Tononi took these observations as starting points, along with the assumption that consciousness somehow comes from our web of interconnected neurons. Then he proposed that consciousness comes from the amount of interconnectedness in a system, or, in his words, the amount of integrated information. IIT suggests that, essentially, the whole of all your neurons working together amounts to more than the sum of its parts.

So, connected neurons can create an experience that individual ones cannot. Again, not everyone is on board with this idea, and testing is still in an early stage. But researchers have done some preliminary experiments that compare the amount of connectivity in a brain to a person's level of consciousness.

For example, in one study, Tononi and his collaborators rounded up 11 volunteers and used a magnetic pulse to deliver a burst of stimulation to neurons in their brains. Then, they used sensors on the scalp to measure the amount of activity that pulse produced.

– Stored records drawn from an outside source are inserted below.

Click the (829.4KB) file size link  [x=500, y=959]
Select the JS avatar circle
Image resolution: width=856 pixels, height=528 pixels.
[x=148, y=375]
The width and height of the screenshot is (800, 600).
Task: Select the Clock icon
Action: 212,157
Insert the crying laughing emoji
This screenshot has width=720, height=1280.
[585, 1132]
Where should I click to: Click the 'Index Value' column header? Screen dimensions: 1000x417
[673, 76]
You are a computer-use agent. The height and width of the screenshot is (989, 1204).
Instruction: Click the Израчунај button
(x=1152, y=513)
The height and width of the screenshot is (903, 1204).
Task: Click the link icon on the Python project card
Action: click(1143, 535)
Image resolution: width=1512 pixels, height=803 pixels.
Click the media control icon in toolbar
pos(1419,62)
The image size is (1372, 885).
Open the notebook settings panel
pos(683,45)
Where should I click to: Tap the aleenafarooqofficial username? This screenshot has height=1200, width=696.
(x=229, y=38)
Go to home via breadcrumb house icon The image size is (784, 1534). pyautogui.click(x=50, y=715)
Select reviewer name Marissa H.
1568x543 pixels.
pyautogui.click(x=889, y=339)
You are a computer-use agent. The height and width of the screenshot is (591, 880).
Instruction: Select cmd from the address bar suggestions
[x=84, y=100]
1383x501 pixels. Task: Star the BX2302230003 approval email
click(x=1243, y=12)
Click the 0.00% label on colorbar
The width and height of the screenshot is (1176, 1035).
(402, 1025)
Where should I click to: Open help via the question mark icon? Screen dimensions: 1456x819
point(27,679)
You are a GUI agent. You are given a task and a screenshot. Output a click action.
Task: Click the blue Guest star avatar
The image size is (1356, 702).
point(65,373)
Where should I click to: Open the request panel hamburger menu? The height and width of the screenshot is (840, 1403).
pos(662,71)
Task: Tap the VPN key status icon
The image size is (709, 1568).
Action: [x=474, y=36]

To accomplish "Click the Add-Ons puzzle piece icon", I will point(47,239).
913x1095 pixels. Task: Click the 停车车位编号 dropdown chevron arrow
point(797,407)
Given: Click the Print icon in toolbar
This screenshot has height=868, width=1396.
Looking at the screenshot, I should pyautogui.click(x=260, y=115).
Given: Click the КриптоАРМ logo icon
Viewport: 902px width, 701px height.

Next, they sedated the subjects and performed the same experiment.

The second time around, the pulse produced much less activity, suggesting that there were fewer connections between neurons, so that triggering one group of them didn't set off the same chain reaction that it had the first time around. It's still not possible to directly measure the amount of connectivity in the human brain, but experiments like this can serve as a decent proxy; a way of figuring out if there really is a link between integration and consciousness. If there is, that implies that consciousness exists on a spectrum.

And when you play this theory out, it implies that not only could machines become conscious, but everything with any amount of interconnected information, from a wasp to the internet, might already be a little bit conscious. Like the Global Workspace Theory, IIT doesn't yet provide any kind of satisfying answer to the problem of consciousness, and the consequences also seriously challenge things we instinctively believe to be true about the world. So if it's true, we might have to think a little harder about how we interact with things.

Still, the idea of measuring interconnectedness provides a path for exploring consciousness scientifically. And, like with the Global Workspace Theory, that is what makes this idea stand out. These hypotheses are still works in progress, but if either one proves true, it could help us figure what has consciousness and what does not.

Like, if IIT is right, measuring the amount of interconnectedness in a brain could help doctors and scientists decide how conscious a coma patient is. Or it could help future computer scientists answer those same questions about artificial intelligence programs. On the other hand, if the Global Workspace Theory ends up being right, and if scientists can identify that workspace, the fancam of the brain, doctors could look for activity in that region to see if a patient has any signs of consciousness.

So far, neither one of those ideas is developed enough to be useful in any practical sense, so for now, there's no foolproof way to identify consciousness. And until we understand how it arises, we probably won't be able to say what has it or not, either. But the fact that we are conscious means we're going to keep being curious, and scientists are gonna keep looking, as long as the problem is unsolved.